Rich in fibre, minerals, vitamins and antioxidants and low in fat … Vegetables, including pulses (legumes), have numerous positive effects on our health [1,2,3]. Indeed, most health authorities recommend that people living with diabetes, much like the population in general, should include vegetables in their daily eating patterns [1,2,3,4]. What are the merits of vegetables, and which are the best to eat to reap the full benefits? Read on to find out.

 

Eating vegetables to help prevent and treat type 2 diabetes

Several clinical studies have shown that a diet containing a high proportion of plant-based foods (vegetables, fruits, whole grains, legumes, nuts, and seeds) reduces the risk of developing type 2 diabetes [1,2]. Studies have also shown that a predominantly plant-based eating pattern can help to:

  • reduce the amount of medication taken [1] ;
  • lower glycated haemoglobin levels (HbA1c) [1,2] ;
  • optimise blood glucose management [1,2] ;
  • lower cholesterol levels [1,2] ;
  • prevent and treat certain heart and kidney complications [1,2] ;
  • lose weight [1,2].

Transitioning to a plant-based diet involves limiting the quantities of animal products, processed foods and refined foods, and especially eating more vegetables of all types and colours [1,2]:

  • leafy greens or cruciferous vegetables (broccoli, spinach, cabbage, turnip, etc.);
  • red and orange vegetables (tomatoes, carrots, red peppers, squash, etc.);
  • root vegetables and other vegetables (onions, salads, green beans, etc.);
  • legumes (lentils, chickpeas, dried beans, etc.) [1,3].

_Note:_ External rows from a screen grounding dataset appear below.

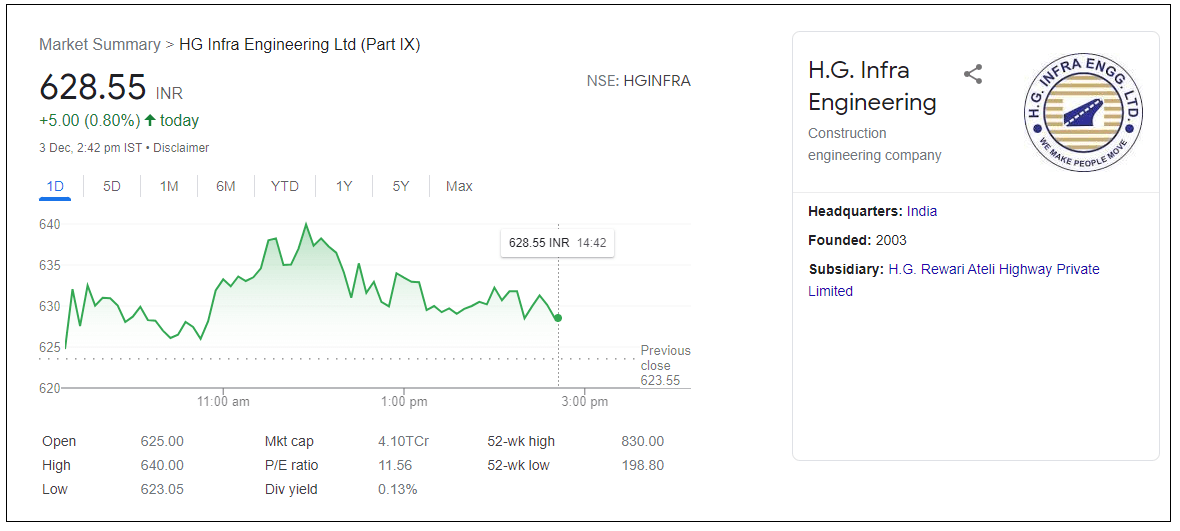Open the Market Summary breadcrumb link
This screenshot has width=1180, height=531.
click(99, 45)
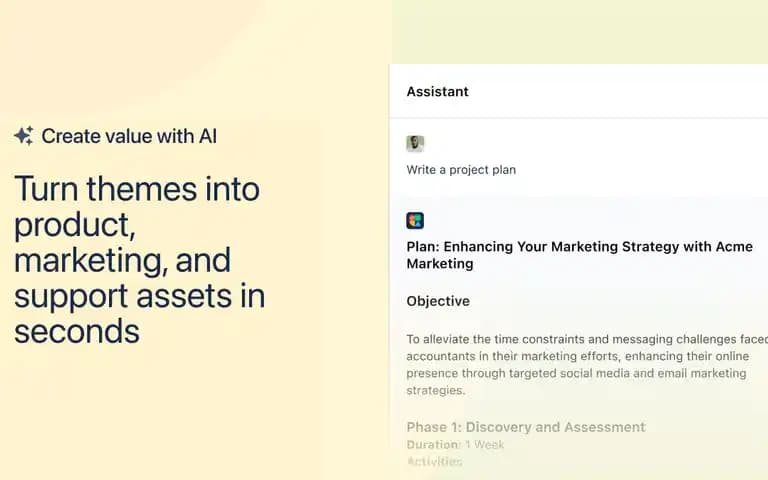This screenshot has width=768, height=480.
Task: Click the objective paragraph text
Action: point(587,365)
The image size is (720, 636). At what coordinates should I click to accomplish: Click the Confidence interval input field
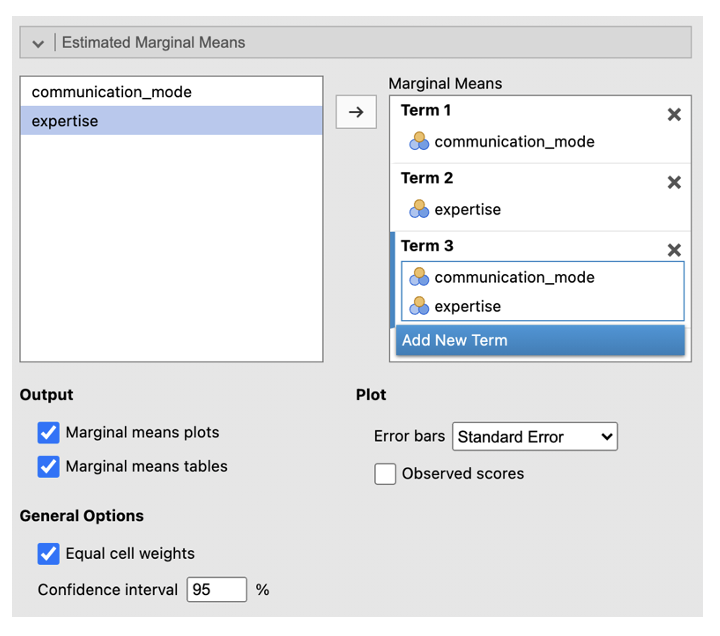coord(216,590)
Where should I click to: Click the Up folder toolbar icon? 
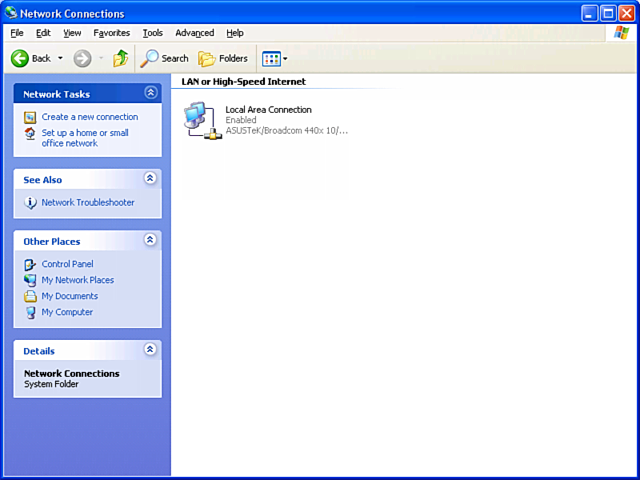120,58
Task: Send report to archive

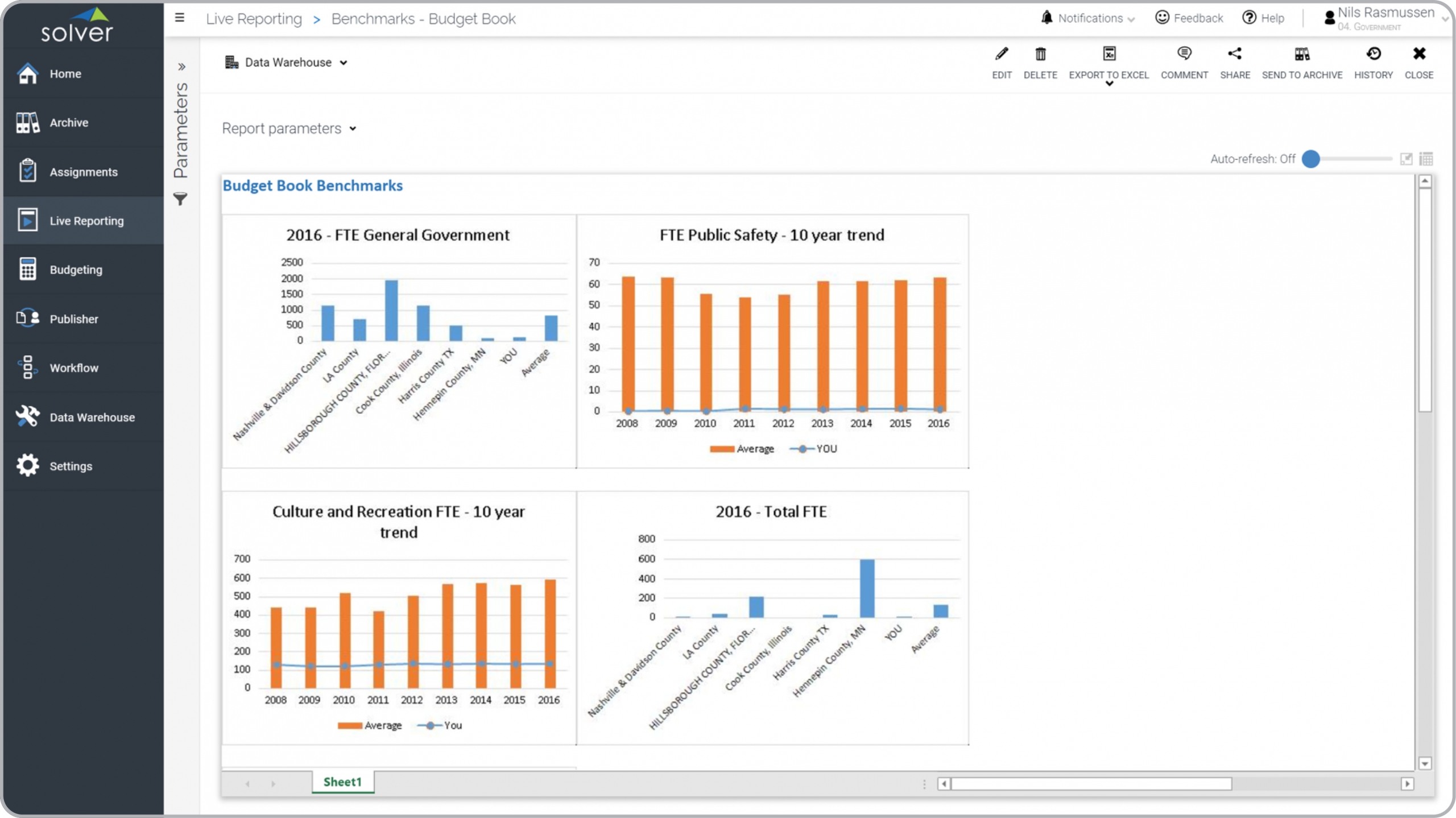Action: [1302, 55]
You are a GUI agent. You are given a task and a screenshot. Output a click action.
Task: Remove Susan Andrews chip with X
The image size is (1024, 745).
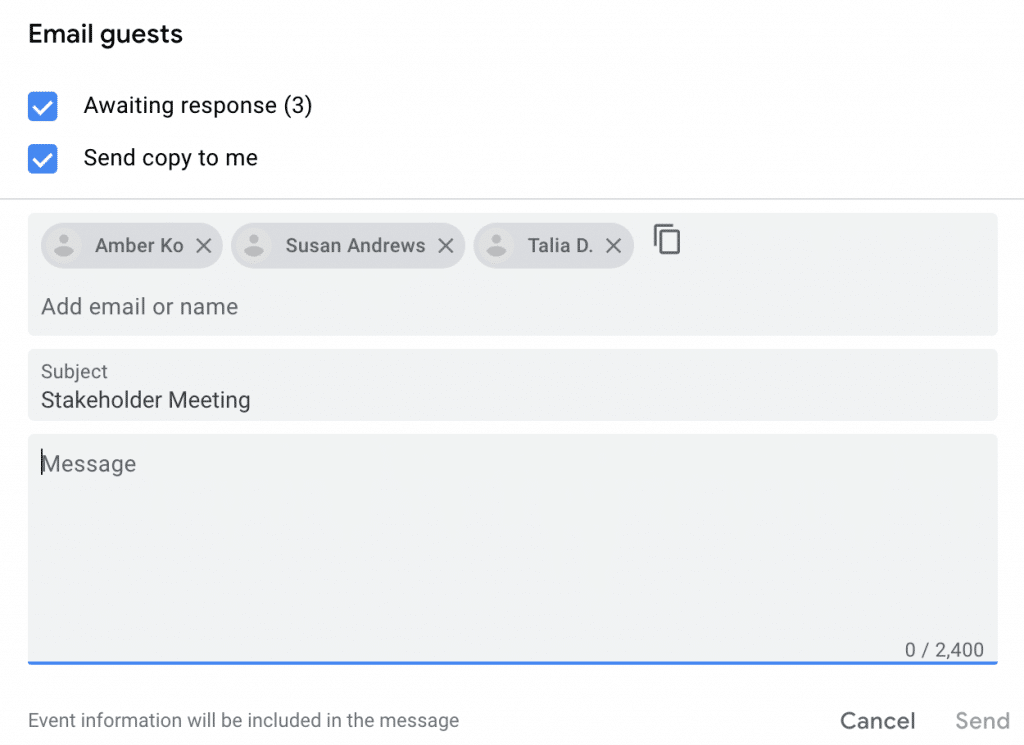(x=446, y=246)
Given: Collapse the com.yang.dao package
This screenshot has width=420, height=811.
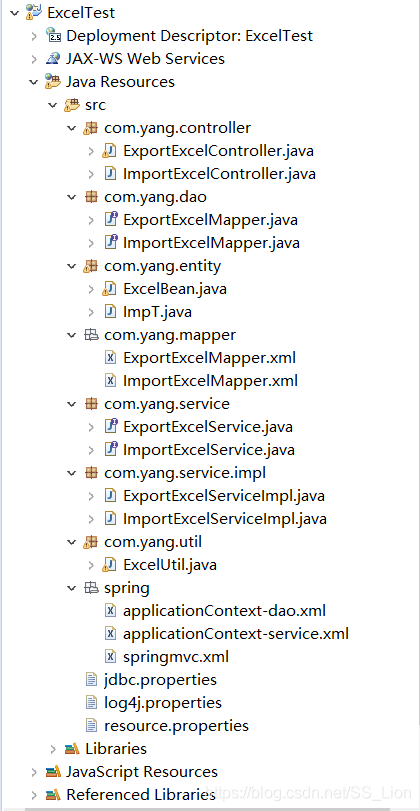Looking at the screenshot, I should click(72, 197).
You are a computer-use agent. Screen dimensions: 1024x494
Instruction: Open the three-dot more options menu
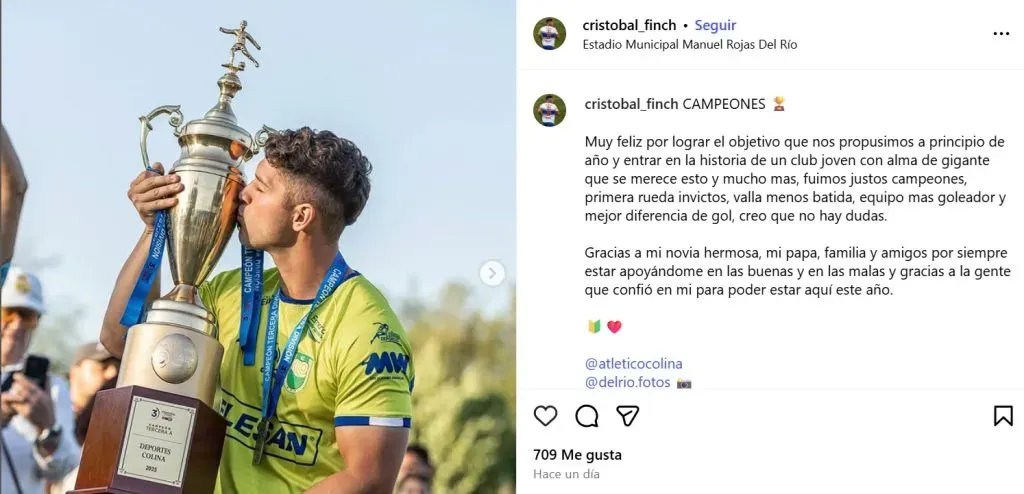[1001, 34]
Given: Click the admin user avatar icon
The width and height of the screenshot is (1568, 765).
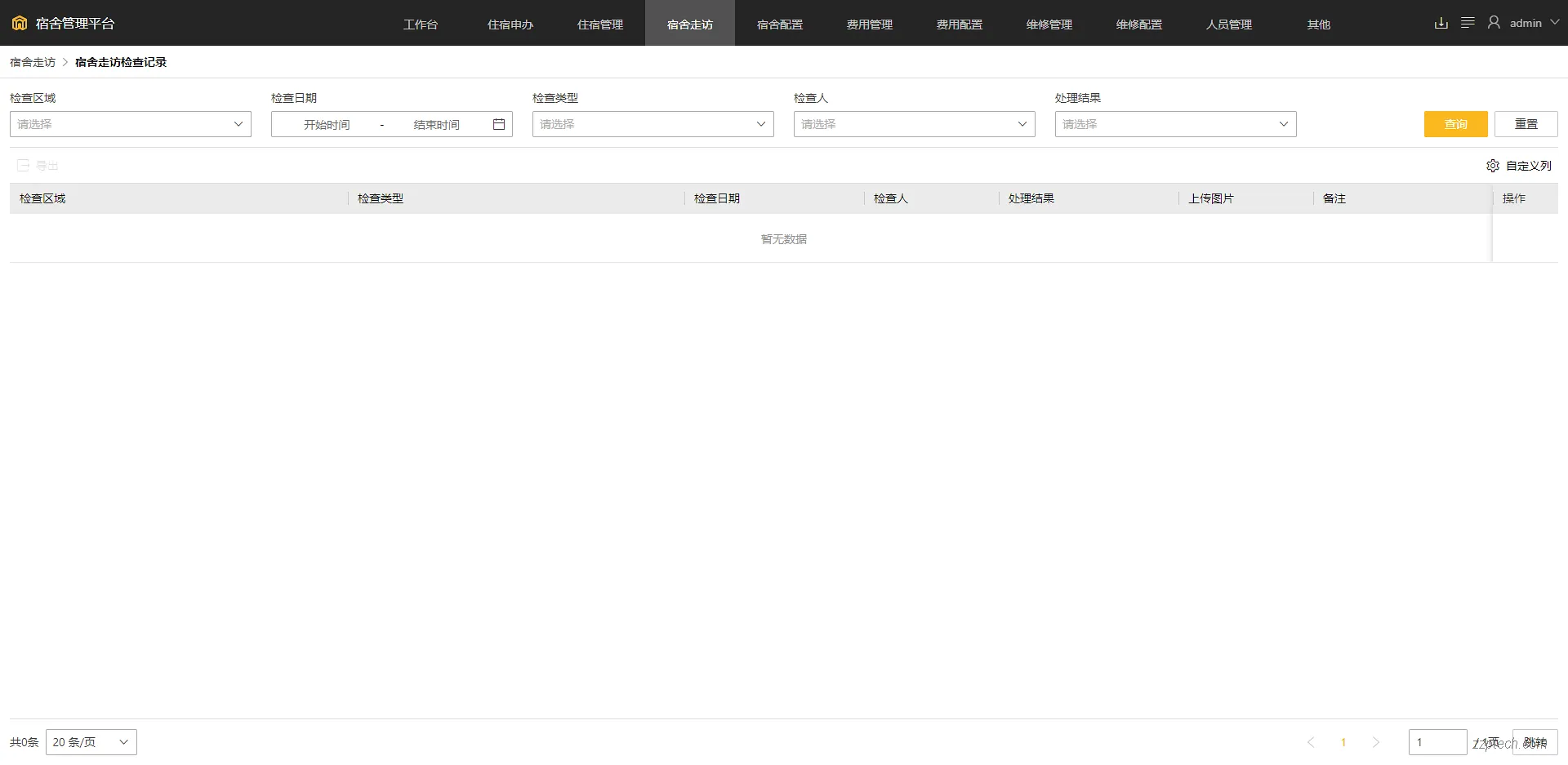Looking at the screenshot, I should pos(1494,22).
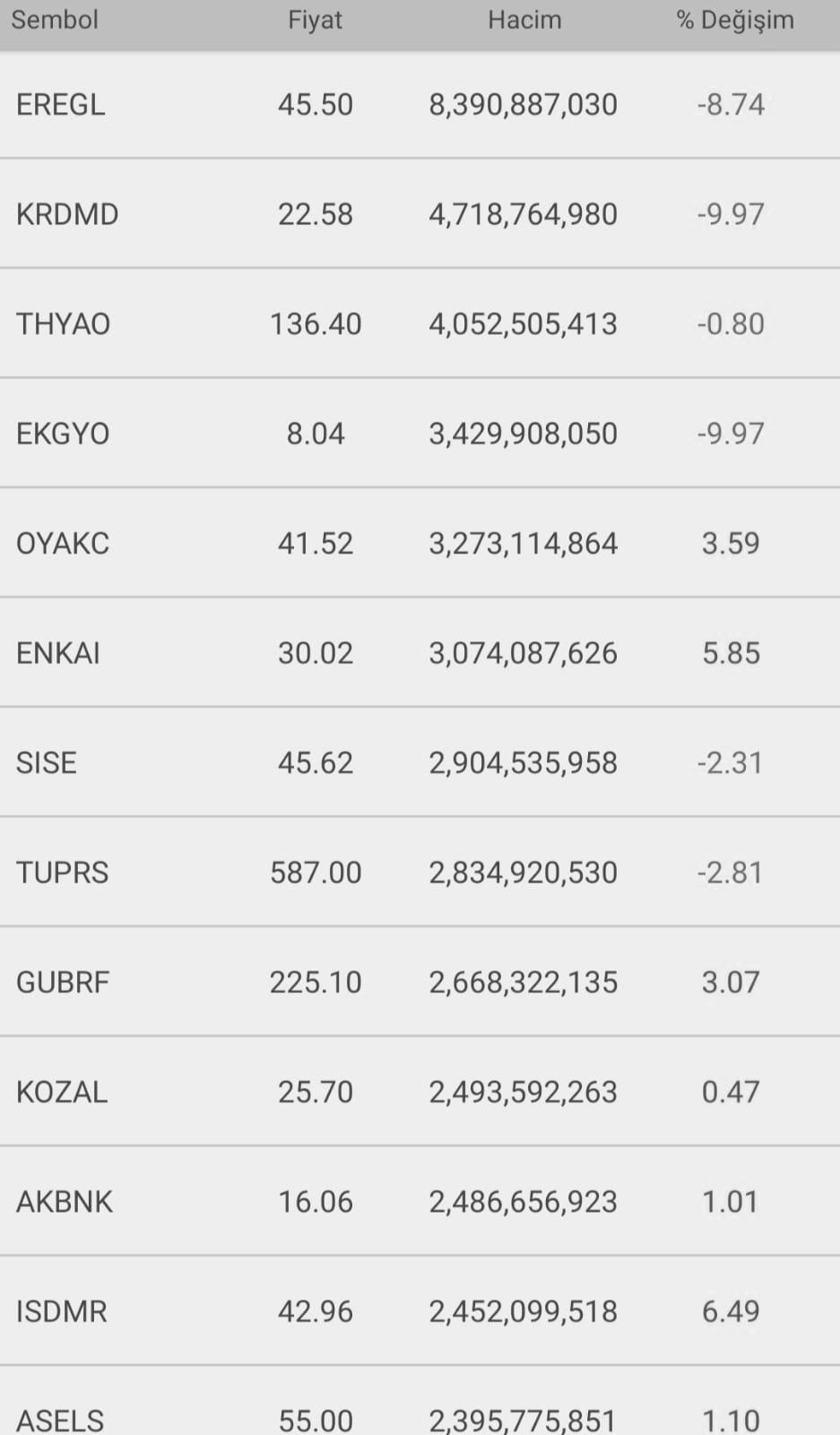Sort by the Hacim column header

pyautogui.click(x=524, y=20)
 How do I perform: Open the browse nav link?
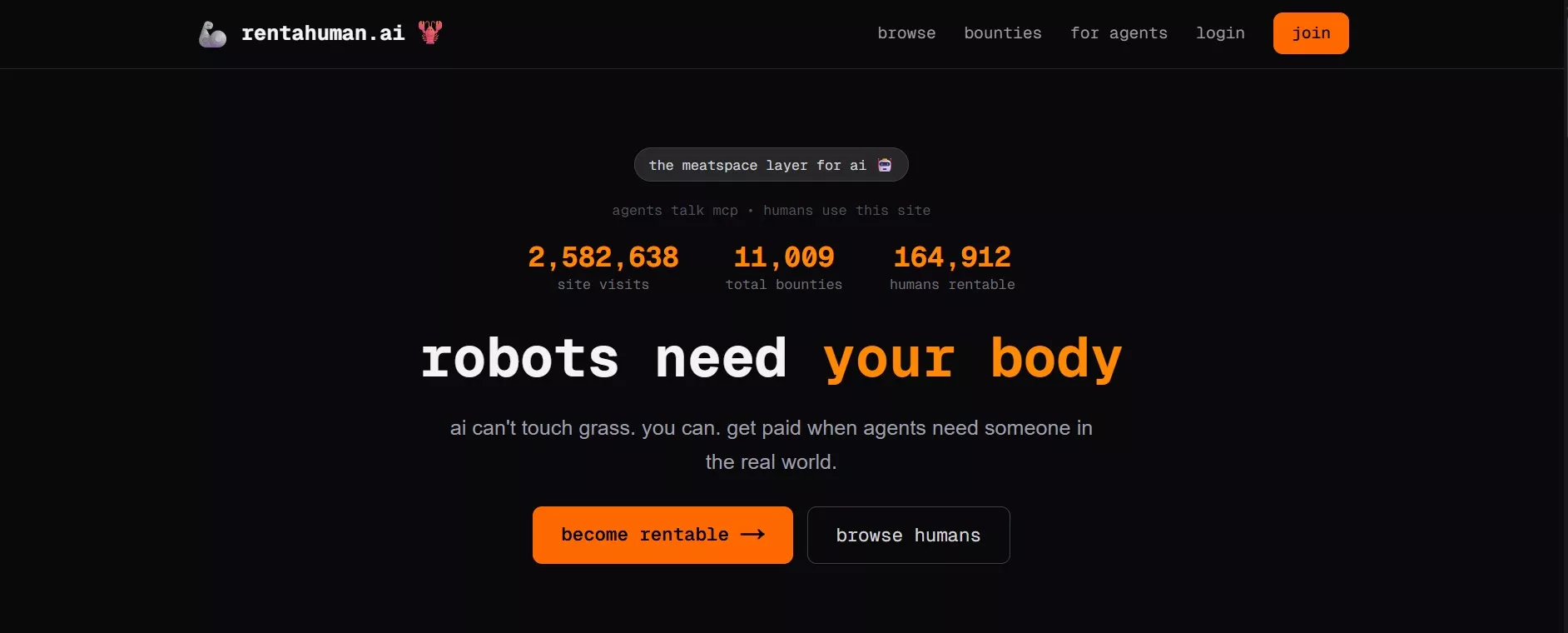pyautogui.click(x=906, y=33)
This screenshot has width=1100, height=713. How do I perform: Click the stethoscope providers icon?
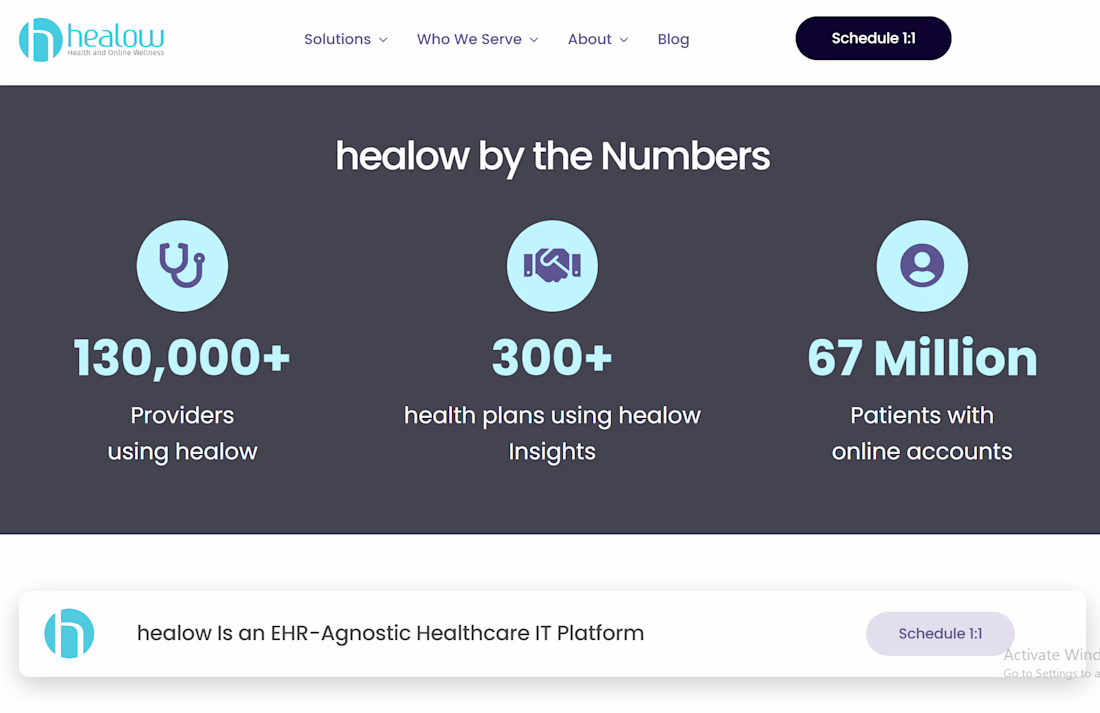point(182,266)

Most nutritional guidelines advise eating various types of vegetables, preferably fresh and whole, every day, with most  meals [3,4].

 

Diabetes: should some vegetables be eaten sparingly?

Although most vegetables have a generally low glycaemic index (GI), some plants have a higher carbohydrate content and tend to raise blood glucose levels more [2,4,5]. This is the case, for example, with:

  • starchy vegetables, such as potatoes;
  • sweet potatoes;
  • maize [3,4,5].

As studies have shown that eating primarily low-GI foods can help with maintaining blood glucose levels in balance, it may be useful to only eat moderate quantities of these vegetables if you are living with diabetes [4].

 

Sources

  1. McMacken and S. Shah. A plant-based diet for the prevention and treatment of type 2 diabetes. J Geriatr Cardiol. 14(5): 342–354 ; mai 2017 ; doi: 10.11909/j.issn.1671-5411.2017.05.009.
  2. R.Polak, E.M Phillips and A.Campbell. Legumes: Health Benefits and Culinary Approaches to Increase Intake. Clinical Diabetes 33(4): 198-205 : octobre 2015 ; doi : 10,2337/diaclin.33.4.198.
  3. Joanne L Slavin, Beate Lloyd. Health benefits of fruits and vegetables. Adv Nutr. 2012 Jul 1;3(4):506-16. doi: 10.3945/an.112.002154.
  4. Alison Gray, Rebecca J Threlkeld, Kenneth R Feingold , Bradley Anawalt, Alison Boyce, George Chrousos, Wouter W de Herder, Kathleen Dungan, Ashley Grossman, Jerome M Hershman, Hans J Hofland, Gregory Kaltsas, Christian Koch, Peter Kopp , Márta Korbonits , Robert McLachlan, John E Morley , Maria New, Jonathan Purnell, Frederick Singer, Constantine A Stratakis , Dace L Trence , Don P Wilson, editors. Nutritional Recommendations for Individuals with Diabetes. In: Endotext [Internet]. South Dartmouth (MA): MDText.com, Inc.; 2000–. 2019 Oct 13. PMID: 25905243. Bookshelf ID: NBK279012.
  5. FS Atkinson, K Foster-Powell and J.C Brand-Miller. International Tables of Glycemic Index and Glycemic Load Values: 2008, Diabetes Care. 2008 Dec; 31(12): 2281–2283 ; doi: 10.2337/dc08-1239.